Ah, France, where strange bedfellows make good politics. Born in 1904, the upper class Parisian Daniel Guérin
became an ardent leftist and socialist in part by having sex with tough
guys. He said, "It was there, in bed with them, that I discovered the
working class, far more than through Marxist tracts." In the 1930s he
became a political and union organizer after hating the colonialism he
saw during his travels in Southeast Asia and the Mid-East. In the late
1940s he lived in the United States and was appalled by the treatment
of black Americans and, back in France, he fully supported the Algerian
drive for independence. Of his many books best known is Anarchism: From Theory to Practice,
published in 1965, with later editions carrying an introduction by Noam
Chomsky.

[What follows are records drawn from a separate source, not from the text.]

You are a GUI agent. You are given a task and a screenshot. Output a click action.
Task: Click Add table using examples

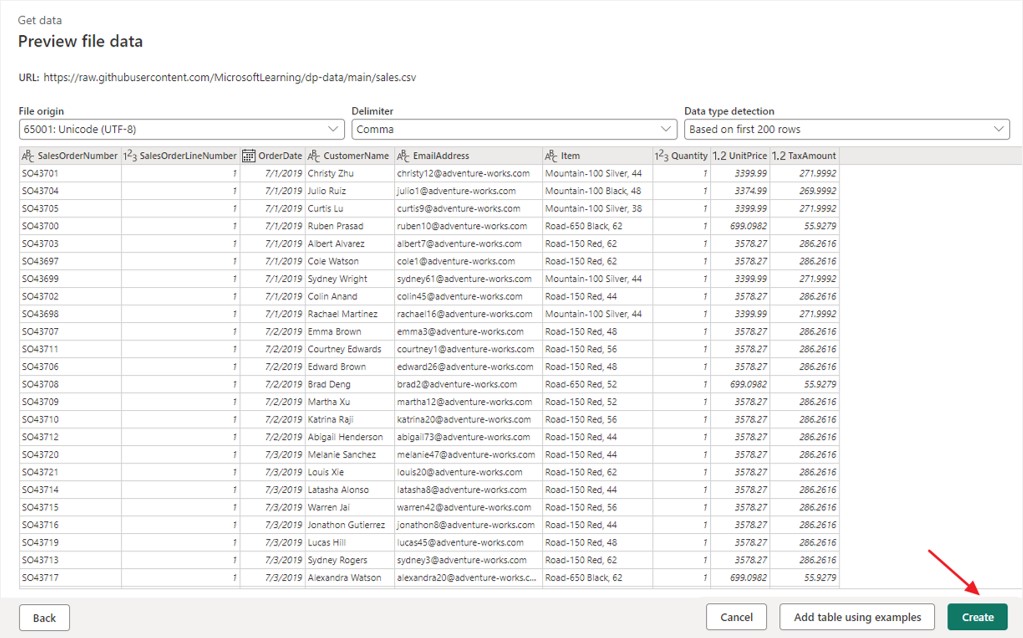856,617
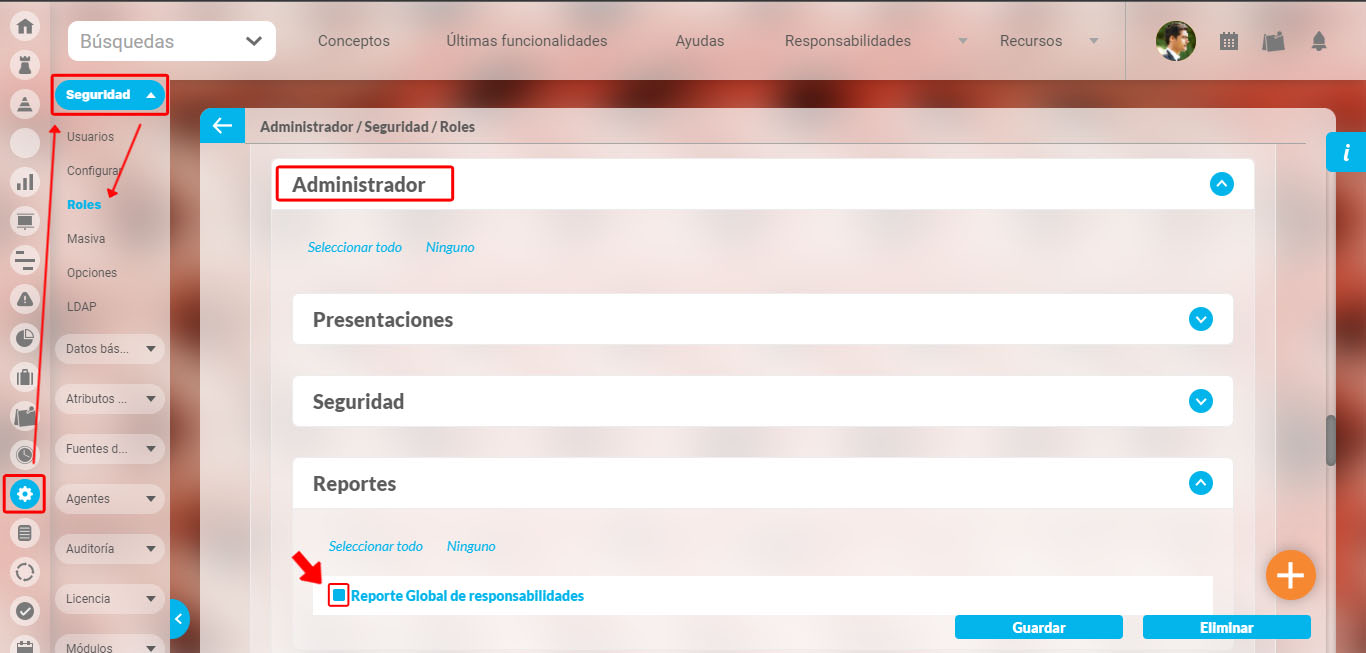This screenshot has height=653, width=1366.
Task: Toggle Reporte Global de responsabilidades checkbox
Action: [x=339, y=596]
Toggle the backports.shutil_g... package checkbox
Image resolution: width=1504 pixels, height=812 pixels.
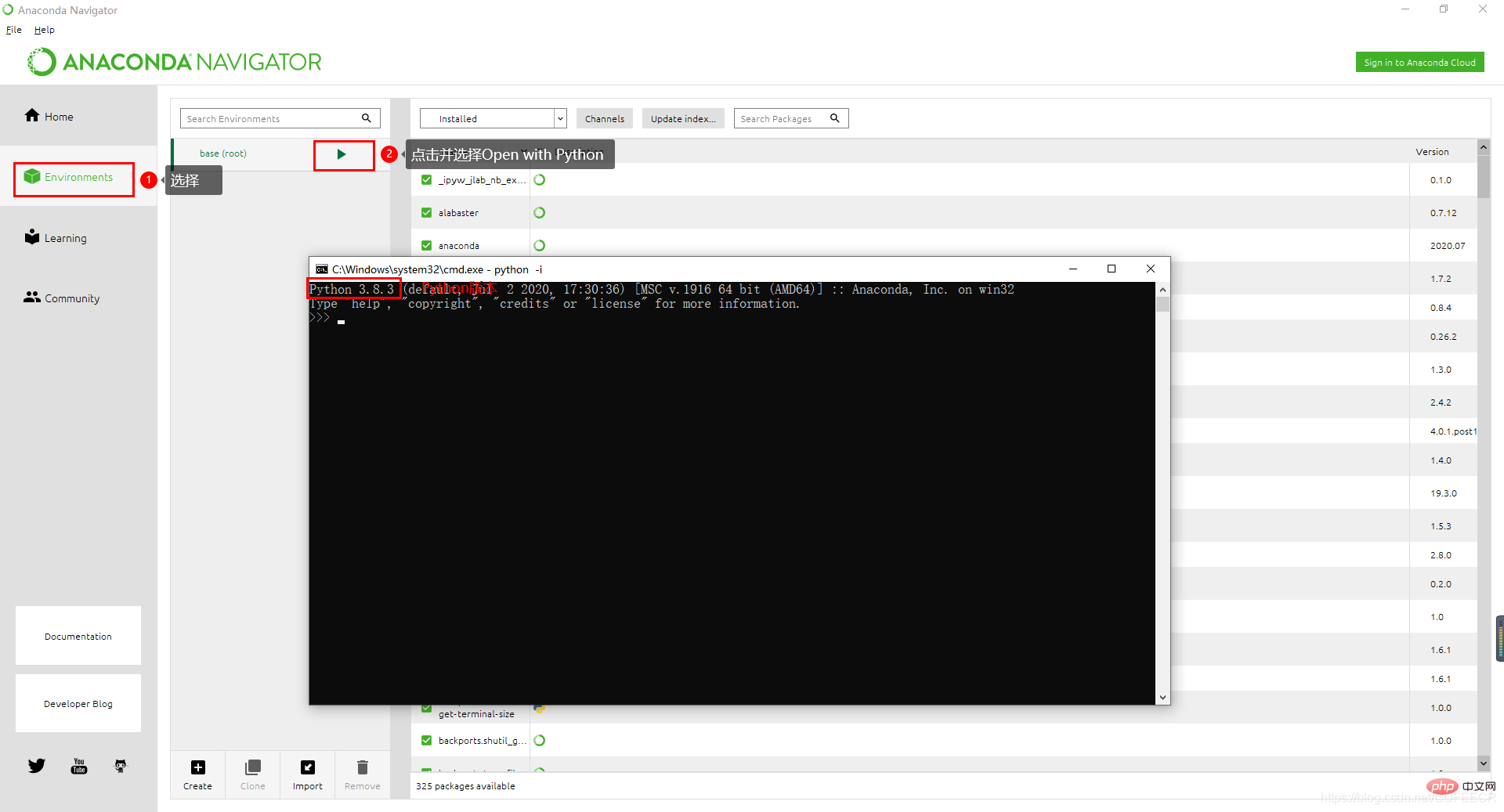pos(427,741)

He did not begin his activism on behalf of gay rights until
the 1970s, especially as part of the Front Homosexuel d'Action
Révolutionnaire [FHAR], a group from which he later broke. People
discouraged by today's apolitical comsumerist gays may do well to
remember that a quarter-century ago Guérin was disgusted by the
apolitical hedonist gays whose "superficial pursuit of pleasure" was "a
million miles from any conception of class struggle." Which is not to
say he became anti-sex in his later years. Mais non, pas de tout! His last significant relationship was with a man sixty years his junior. He died at eighty-three in 1988.